S. asotus are nocturnal creatures which affects their feeding times. The fishes feed during the night and go back to their caves during the day. This nocturnal feed is linked to poor floating ability due to bladder enlargement that only allows for swimming in freshwater's floors.

== Sexual reproduction ==
S. asotus typically engages in reproductive activities during the warmer months, often in the spring or early summer, when water temperatures are favorable, typically after a rainy season. The distinct green hue of the eggs serves as a distinctive identifier for the organism, meaning that the egg has been fertilized, and a larger-sized egg displays a higher chance of survival in comparison to smaller eggs. Hatching occurs within approximately 27 hours after egg deposition, a duration influenced by water temperature. In colder environments, the hatching time extends to around 48 hours. S. asotus disperses its eggs during the spawning process, a strategy thought to be designed to minimize mortality among juveniles.

The species exhibits a noticeable imbalance in the apparent sex ratio, heavily favoring females. There is observed intraspecific variation in reproductive ecology, notably in mating behavior, within local populations. For instance, the Biwa population displays a consistent sequence of actions during mating, including chasing, clinging, enfolding with squeezing by the male and circling of the paired fish, where females are consistently enfolded by a single male.

== Consumption and angling ==
Silurus asotus is extensively found in the freshwater bodies of Japan, East China, Korea, and Taiwan. It holds commercial significance in the eastern region of Japan. Nevertheless, the natural populations of this species have undergone a significant decline over the past few decades.
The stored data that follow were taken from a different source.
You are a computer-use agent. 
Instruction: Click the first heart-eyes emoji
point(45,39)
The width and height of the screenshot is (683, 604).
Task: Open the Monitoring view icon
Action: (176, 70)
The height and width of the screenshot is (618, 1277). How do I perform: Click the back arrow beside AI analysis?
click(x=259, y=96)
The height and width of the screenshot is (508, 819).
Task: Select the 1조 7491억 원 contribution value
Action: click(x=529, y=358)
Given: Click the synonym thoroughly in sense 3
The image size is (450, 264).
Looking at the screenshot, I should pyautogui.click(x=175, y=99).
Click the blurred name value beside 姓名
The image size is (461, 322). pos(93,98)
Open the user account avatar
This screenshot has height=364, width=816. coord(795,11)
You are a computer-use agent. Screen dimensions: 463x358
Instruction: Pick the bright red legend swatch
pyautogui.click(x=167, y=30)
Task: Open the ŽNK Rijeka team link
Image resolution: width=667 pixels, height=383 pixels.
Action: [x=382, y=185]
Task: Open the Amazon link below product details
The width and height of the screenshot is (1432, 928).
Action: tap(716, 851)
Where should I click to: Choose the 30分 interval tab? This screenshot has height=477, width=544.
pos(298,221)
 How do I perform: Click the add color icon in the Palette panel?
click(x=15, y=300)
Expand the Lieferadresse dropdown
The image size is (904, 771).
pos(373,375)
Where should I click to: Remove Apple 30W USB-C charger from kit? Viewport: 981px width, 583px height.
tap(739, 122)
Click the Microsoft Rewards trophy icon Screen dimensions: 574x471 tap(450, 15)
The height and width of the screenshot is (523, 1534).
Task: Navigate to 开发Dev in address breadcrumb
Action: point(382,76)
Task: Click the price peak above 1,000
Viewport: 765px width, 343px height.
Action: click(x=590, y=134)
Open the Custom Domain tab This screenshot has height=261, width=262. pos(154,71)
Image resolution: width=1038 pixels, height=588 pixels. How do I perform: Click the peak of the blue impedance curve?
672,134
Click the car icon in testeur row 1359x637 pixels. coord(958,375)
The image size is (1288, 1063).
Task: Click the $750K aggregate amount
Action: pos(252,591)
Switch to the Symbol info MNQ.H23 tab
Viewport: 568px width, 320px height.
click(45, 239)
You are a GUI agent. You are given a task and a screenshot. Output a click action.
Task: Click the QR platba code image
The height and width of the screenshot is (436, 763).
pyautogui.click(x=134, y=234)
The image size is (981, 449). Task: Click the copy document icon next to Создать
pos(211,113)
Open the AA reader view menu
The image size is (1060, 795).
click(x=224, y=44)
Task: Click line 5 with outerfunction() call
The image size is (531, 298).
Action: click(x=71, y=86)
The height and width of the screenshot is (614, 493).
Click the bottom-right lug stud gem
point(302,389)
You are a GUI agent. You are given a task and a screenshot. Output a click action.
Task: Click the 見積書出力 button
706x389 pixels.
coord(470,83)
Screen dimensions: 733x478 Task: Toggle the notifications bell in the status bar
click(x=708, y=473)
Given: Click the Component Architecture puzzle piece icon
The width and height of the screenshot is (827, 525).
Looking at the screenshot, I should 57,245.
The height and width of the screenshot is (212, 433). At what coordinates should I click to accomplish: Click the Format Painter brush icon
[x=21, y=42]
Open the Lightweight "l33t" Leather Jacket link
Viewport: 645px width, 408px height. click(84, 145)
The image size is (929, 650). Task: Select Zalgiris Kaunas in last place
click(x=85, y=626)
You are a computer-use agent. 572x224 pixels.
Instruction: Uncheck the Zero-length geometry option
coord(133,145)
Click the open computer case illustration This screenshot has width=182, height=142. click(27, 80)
In mountain village regions, Japanese catfish serve as a valuable protein source and are consumed as part of the local diet. The cultivation of Japanese catfish is prevalent in these areas. Historically, challenges arose in their cultivation due to cannibalism among the younger fry. However, in recent years, the introduction of new cultivation techniques has significantly increased the production rate of fry.

Anglers pursuing this species often seek out freshwater habitats such as rivers and lakes in East Asia, including Japan, China, Korea, and Taiwan, where the catfish is prevalent. Known for their large size, catching a Silurus asotus has become a popular sport fish (Dulmaa, 1999).

==Conservation==
While considered to be of "least concern" rangewide by the International Union for Conservation of Nature, S. asotus is listed as "near threatened" in the 2012 Taiwanese Red List of Fresh Water Fishes.